Would you set down every entry shown below, precisely as written?

Source data:

◇ ◇ ◇ ◇

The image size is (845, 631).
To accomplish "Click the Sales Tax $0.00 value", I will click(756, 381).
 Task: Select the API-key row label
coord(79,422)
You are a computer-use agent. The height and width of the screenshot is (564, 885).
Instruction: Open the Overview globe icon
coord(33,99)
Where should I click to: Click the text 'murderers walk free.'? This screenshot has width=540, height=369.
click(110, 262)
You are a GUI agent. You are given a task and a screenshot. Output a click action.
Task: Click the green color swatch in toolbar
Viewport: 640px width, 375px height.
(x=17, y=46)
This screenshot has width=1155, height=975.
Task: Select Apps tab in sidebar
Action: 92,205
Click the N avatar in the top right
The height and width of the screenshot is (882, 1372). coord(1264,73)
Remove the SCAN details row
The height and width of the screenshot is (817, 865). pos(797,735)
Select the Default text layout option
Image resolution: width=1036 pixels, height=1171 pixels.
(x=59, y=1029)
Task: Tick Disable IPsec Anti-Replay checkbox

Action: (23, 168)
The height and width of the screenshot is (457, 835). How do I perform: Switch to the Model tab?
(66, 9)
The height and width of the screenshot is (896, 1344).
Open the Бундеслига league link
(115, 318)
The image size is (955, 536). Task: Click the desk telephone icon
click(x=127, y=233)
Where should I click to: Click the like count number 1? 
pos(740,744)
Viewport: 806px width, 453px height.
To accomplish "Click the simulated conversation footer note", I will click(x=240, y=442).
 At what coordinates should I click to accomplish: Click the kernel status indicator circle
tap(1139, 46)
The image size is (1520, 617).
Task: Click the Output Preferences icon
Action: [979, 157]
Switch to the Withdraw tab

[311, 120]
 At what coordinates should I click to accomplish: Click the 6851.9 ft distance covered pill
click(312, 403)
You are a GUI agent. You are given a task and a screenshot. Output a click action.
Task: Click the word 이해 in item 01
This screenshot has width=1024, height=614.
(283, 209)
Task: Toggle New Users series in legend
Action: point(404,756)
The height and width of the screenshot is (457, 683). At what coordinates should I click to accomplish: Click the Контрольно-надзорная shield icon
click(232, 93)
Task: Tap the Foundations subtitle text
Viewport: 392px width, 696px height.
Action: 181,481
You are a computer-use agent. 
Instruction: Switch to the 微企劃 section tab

◇ ◇ ◇ ◇

• **OUTPUT OF THE EXERCISE**:
The image size is (845, 631).
To accomplish "Click the Sales Tax $0.00 value", I will click(756, 381).
 Task: Select the API-key row label
coord(79,422)
You are a computer-use agent. The height and width of the screenshot is (564, 885).
Instruction: Open the Overview globe icon
coord(33,99)
Where should I click to: Click the text 'murderers walk free.'? This screenshot has width=540, height=369.
click(110, 262)
You are a GUI agent. You are given a task and a screenshot. Output a click action.
Task: Click the green color swatch in toolbar
Viewport: 640px width, 375px height.
(x=17, y=46)
This screenshot has width=1155, height=975.
Task: Select Apps tab in sidebar
Action: 92,205
Click the N avatar in the top right
The height and width of the screenshot is (882, 1372). coord(1264,73)
Remove the SCAN details row
The height and width of the screenshot is (817, 865). pos(797,735)
Select the Default text layout option
Image resolution: width=1036 pixels, height=1171 pixels.
(x=59, y=1029)
Task: Tick Disable IPsec Anti-Replay checkbox

Action: (23, 168)
The height and width of the screenshot is (457, 835). How do I perform: Switch to the Model tab?
(66, 9)
The height and width of the screenshot is (896, 1344).
Open the Бундеслига league link
(115, 318)
The image size is (955, 536). Task: Click the desk telephone icon
click(x=127, y=233)
Where should I click to: Click the like count number 1? 
pos(740,744)
Viewport: 806px width, 453px height.
To accomplish "Click the simulated conversation footer note", I will click(x=240, y=442).
 At what coordinates should I click to accomplish: Click the kernel status indicator circle
tap(1139, 46)
The image size is (1520, 617).
Task: Click the Output Preferences icon
Action: [979, 157]
Switch to the Withdraw tab

[311, 120]
 At what coordinates should I click to accomplish: Click the 6851.9 ft distance covered pill
click(312, 403)
You are a GUI agent. You are given a task and a screenshot. Output a click action.
Task: Click the word 이해 in item 01
This screenshot has width=1024, height=614.
(283, 209)
Task: Toggle New Users series in legend
Action: point(404,756)
The height and width of the screenshot is (457, 683). At what coordinates should I click to accomplish: Click the Контрольно-надзорная shield icon
click(232, 93)
Task: Tap the Foundations subtitle text
Viewport: 392px width, 696px height.
Action: 181,481
You are a computer-use agent. 
Instruction: Switch to the 微企劃 section tab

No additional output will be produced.